S. A. : En adoptant les systèmes d’aide, le CCM entendait tripler les investissements des productions internationales et nationales par effet d'entraînement. L’atteinte de la barre du milliard de dirhams de production à la fois marocaine et étrangère illustre pleinement la cadence portée. De ce fait, le Maroc a fait un bond considérable en passant d’un investissement par les productions étrangères de 280.041.554,81 DH en 2016 à 796.487.164,69 DH en 2019.

 

F. N. H : Parlez-nous un peu de la commission du Film, chargée de la promotion des tournages des films à Ouarzazate…

S. A. : L’initiative de la création de la Commission du film à Ouarzazate s’inscrit dans le cadre de la stratégie du Conseil régional visant la promotion de l’industrie cinématographique dans la région de Ouarzazate. Sa mission est de développer l’industrie cinématographique à Ouarzazate à travers la mise en place d’une plateforme incitant à la multiplication des tournages nationaux ou internationaux sur site.

Selon les termes de la stratégie, cette commission aura pour objectif de faciliter l’accueil des tournages en intégrant le territoire commun (Erfoud, Ouarzazate, Tata, Zagora), et promouvoir le lieu et les ressources locales auprès des producteurs via la création d’un label Ouarzazate, des road shows dans les festivals internationaux les plus prestigieux, des sites Internet …. L’étape suivante sera la création d’une base de données d’images qui comprendra un recensement précis des sites de tournage (localisation Gps, illustration, catégorisation), et la mise en valeur de la variété des décors. Le développement des outils de communication est également à l’ordre du jour avec la création d’un label Ouarzazate invoquant l’expérience et la légitimité cinématographiques.

 

F. N. H : Quel est sa vision ?

S. A. : Une vision bien définie : «Eriger Ouarzazate en véritable leader pour l’accueil des tournages cinématographiques en Afrique à l’horizon 2025, garantir des retombées économiques et sociales pour la région et ses habitants, d’autant qu’une grande partie de la population vit grâce à cette industrie».

Il s’agit, en effet, du développement d’un concept de «one stop shop» à l’instar de Warner Bros Studios à Hollywood et de Dreamworld Film City à Cape Town.

 

F. N. H : Comment procède-t-elle en termes de promotion des tournages ?

S. A. : La politique publique de soutien aux filières de l’industrie cinématographique, à savoir la filière de la production cinématographique, la filière de promotion du cinéma, et la filière de l’exploitation et la distribution cinématographique, est structurée autour de programmes de promotion basés principalement sur des incitations financières, à destination des sociétés de production; des activités de promotion du cinéma, et des infrastructures cinématographiques.

 

F. N. H : Quel regard portez-vous sur le secteur ?

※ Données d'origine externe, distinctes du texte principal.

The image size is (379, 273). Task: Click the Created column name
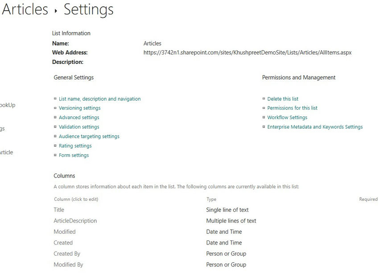63,243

S. A. : A priori, la visibilité du secteur ne peut être que collégiale s’inscrivant dans une logique d’ensemble par rapport à tous les intervenants de la filière cinématographique et des filières connexes.

Dans un premier temps, le respect du guide des règles sanitaires des tournages permettra d’amorcer la reprise à travers la présentation d’une offre nationale de qualité.

Parallèlement, la réflexion devrait pencher vers la recherche d’autres moyens de distribution dont l’exemple probant est la création d’une plateforme numérique pour la présentation des films nationaux à l’instar des actions similaires opérées à l’international.

Signalons, à titre de rappel, que la période du confinement a été une occasion en or pour plusieurs plateformes pour bien se positionner. Cette situation inédite est à l’origine d’un manque énorme en termes de contenu, ce qui atteste d’un post-covid économiquement prometteur pour la destination Maroc puisque notre pays est parmi les destinations internationales prisées par les producteurs internationaux en tant que hub de production cinématographique certifié.